#### WHAT THE TASK REQUIRES
From the listing below, filter out and copy each line that contains the string "pixel".

#### INPUT RECORDS
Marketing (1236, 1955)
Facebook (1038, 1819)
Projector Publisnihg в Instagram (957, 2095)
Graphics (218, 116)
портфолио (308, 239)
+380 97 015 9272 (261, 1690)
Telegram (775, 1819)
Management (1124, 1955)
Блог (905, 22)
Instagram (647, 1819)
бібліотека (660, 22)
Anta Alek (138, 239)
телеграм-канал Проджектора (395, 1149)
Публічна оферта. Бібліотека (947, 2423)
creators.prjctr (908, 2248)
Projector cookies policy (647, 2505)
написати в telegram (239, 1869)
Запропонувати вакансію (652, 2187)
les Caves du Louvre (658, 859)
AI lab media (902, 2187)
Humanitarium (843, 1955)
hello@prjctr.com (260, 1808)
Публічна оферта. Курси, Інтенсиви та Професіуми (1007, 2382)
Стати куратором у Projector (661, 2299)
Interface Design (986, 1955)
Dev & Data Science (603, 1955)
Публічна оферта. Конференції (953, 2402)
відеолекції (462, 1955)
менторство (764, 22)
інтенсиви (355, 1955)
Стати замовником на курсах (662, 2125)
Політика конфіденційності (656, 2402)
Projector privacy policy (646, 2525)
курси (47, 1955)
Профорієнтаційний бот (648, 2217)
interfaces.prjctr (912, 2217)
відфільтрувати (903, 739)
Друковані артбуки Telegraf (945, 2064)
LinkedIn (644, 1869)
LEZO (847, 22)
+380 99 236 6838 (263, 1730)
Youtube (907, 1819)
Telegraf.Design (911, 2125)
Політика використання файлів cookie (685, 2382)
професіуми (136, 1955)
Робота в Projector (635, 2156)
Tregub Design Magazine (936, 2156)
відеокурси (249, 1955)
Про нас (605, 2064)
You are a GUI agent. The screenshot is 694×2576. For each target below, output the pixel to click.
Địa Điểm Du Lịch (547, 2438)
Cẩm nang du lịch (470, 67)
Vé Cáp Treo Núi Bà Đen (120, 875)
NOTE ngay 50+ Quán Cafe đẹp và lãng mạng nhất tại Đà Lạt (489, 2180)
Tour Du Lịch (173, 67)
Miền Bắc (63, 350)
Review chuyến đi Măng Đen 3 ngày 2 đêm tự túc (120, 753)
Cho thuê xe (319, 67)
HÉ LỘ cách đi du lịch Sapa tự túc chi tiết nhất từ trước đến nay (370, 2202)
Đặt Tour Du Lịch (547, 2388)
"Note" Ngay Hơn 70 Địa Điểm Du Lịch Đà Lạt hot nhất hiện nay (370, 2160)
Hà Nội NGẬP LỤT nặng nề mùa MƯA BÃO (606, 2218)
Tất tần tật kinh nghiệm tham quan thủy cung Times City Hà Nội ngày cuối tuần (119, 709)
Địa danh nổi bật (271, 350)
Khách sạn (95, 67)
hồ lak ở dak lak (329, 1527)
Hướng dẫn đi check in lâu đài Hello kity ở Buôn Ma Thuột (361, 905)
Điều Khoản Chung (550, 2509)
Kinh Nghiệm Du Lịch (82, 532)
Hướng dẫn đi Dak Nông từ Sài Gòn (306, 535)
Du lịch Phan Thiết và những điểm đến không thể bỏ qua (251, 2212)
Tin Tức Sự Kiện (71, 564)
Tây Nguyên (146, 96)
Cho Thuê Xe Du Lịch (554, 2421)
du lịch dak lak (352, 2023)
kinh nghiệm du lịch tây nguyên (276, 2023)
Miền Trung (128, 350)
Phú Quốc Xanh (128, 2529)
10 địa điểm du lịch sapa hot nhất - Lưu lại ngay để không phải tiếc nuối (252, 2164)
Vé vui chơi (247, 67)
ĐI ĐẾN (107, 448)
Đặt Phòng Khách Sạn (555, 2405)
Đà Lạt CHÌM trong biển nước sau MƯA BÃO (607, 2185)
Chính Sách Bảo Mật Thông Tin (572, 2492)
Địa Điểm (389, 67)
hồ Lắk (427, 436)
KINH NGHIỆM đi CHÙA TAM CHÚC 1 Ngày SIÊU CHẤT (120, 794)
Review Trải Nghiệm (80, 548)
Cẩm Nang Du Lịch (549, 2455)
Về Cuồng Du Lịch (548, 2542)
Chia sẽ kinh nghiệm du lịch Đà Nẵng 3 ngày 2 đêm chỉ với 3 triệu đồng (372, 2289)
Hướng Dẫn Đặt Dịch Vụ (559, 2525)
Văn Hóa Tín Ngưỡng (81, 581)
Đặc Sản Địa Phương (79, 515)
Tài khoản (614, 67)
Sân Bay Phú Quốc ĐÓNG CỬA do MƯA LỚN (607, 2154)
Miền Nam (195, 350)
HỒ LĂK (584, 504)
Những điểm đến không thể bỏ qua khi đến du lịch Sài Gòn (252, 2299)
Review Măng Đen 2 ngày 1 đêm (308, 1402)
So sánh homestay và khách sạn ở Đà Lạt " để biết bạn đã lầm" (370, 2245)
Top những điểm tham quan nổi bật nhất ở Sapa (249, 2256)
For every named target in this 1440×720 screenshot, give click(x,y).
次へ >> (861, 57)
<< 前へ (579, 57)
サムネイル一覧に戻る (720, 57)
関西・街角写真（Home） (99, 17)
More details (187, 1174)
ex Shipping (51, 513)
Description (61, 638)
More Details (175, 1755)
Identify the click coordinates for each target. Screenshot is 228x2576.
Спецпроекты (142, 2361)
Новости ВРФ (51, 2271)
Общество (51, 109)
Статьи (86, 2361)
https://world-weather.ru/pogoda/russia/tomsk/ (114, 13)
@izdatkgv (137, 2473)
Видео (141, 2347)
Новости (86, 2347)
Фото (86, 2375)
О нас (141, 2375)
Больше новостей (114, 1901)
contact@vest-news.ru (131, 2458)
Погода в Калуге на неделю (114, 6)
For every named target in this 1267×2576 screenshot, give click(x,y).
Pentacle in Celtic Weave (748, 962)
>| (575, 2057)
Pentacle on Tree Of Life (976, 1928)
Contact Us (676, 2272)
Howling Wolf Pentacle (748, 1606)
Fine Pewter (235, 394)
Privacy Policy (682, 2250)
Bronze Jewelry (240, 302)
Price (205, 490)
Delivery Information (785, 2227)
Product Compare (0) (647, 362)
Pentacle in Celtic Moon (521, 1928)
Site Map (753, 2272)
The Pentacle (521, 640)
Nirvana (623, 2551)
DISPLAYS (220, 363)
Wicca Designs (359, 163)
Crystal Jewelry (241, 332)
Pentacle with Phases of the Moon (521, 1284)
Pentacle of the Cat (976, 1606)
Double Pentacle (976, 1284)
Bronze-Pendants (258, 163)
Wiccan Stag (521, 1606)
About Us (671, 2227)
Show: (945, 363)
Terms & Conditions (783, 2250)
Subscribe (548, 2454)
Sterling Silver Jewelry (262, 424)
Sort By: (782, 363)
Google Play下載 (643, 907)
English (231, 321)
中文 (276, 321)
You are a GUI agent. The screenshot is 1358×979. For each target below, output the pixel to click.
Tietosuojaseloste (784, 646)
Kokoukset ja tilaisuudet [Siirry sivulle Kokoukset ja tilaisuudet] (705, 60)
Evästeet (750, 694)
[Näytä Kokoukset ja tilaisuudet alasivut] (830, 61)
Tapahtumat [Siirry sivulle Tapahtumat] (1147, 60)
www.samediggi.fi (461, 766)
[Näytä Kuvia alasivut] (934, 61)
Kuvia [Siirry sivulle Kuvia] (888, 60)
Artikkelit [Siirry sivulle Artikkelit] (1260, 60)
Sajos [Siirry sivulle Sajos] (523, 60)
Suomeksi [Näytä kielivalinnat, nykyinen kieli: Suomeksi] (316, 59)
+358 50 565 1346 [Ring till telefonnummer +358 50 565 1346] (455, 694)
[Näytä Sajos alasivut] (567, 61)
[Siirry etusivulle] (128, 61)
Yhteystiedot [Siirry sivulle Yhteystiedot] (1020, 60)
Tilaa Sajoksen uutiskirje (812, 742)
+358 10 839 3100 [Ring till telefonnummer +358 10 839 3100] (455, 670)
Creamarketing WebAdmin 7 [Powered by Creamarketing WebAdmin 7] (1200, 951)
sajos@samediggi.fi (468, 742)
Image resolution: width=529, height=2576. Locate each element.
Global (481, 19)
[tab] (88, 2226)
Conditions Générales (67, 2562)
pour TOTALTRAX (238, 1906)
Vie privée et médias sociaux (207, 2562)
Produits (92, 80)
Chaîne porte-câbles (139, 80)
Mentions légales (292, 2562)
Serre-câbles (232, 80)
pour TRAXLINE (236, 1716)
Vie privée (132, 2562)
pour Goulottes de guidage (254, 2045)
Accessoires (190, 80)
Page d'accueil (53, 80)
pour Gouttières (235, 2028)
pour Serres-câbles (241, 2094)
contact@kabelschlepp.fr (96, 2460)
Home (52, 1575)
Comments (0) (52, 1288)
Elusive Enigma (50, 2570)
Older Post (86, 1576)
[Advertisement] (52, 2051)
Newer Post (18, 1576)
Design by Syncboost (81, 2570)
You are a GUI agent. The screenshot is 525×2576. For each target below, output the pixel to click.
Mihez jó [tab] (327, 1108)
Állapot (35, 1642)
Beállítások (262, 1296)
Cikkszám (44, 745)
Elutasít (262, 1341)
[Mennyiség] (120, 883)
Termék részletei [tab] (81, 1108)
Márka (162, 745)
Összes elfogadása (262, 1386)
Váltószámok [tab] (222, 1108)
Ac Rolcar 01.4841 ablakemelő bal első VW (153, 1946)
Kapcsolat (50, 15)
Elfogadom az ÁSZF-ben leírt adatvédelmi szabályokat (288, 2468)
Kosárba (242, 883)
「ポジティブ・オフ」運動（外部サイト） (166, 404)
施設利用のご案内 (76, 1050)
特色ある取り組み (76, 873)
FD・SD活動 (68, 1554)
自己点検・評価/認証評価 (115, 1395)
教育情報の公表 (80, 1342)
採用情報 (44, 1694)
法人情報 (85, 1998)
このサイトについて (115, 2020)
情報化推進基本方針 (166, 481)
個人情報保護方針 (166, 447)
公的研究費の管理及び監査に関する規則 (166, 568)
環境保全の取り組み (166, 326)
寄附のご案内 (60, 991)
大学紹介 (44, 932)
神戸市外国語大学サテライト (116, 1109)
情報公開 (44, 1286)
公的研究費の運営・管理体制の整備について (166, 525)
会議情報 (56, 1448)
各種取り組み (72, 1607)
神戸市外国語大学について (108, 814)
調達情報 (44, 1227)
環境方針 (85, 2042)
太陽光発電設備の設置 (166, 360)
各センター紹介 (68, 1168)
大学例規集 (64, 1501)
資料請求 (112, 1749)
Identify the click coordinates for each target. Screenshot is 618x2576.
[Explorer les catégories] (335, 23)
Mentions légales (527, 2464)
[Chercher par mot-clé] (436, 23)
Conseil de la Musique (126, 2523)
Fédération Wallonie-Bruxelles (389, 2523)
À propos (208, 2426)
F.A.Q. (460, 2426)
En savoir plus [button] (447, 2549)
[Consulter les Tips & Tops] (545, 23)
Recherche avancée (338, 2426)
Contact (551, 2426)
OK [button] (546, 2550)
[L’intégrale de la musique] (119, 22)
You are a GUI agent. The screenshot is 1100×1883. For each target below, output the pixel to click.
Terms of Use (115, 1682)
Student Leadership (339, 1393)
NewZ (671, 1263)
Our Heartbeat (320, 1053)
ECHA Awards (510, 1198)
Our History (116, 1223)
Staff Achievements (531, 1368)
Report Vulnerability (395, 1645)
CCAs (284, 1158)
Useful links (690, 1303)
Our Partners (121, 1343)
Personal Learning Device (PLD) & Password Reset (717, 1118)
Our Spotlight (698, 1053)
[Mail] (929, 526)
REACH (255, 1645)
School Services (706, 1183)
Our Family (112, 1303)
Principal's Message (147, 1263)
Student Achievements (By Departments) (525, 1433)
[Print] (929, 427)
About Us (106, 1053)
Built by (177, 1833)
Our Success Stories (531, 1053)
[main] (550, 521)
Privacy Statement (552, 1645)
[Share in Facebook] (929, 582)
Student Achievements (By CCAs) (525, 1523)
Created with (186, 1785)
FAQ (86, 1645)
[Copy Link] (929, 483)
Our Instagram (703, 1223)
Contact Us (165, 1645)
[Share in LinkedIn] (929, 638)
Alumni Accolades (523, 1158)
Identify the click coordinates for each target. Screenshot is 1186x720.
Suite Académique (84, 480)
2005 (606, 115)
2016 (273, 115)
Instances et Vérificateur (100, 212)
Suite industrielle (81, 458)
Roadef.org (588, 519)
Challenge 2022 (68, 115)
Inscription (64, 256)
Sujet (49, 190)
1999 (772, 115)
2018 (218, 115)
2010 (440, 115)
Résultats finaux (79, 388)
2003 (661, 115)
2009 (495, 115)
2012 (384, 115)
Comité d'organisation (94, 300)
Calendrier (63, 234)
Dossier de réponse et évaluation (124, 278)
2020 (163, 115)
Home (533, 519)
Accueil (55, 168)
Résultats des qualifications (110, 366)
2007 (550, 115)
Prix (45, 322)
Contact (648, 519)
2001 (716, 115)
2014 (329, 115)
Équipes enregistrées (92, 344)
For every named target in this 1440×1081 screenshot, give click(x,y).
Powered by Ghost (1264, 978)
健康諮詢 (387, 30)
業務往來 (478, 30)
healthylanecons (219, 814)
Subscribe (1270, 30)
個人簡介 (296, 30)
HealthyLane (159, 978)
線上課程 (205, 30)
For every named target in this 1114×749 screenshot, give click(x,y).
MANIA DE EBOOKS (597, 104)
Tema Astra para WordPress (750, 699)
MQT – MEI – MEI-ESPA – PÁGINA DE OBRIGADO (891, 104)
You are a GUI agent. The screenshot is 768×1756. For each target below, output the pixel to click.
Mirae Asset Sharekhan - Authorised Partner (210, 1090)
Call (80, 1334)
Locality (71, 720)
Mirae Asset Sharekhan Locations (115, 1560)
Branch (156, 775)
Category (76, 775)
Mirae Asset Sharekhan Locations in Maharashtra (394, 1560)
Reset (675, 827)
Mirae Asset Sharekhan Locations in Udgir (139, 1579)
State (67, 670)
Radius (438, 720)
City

#### WORKED SOLUTION
You are a GUI agent. The screenshot is 694×2576. For each target below, output the pixel to click.
You are a GUI agent. The screenshot is 1358×979. For each target below, output the pixel to click.
You are a GUI agent. The screenshot is 525×2576. For each target below, output the pixel to click.
You are a GUI agent. The screenshot is 1100×1883. For each target below, output the pixel to click.
You are a GUI agent. The screenshot is 768×1756. For each target below, output the pixel to click.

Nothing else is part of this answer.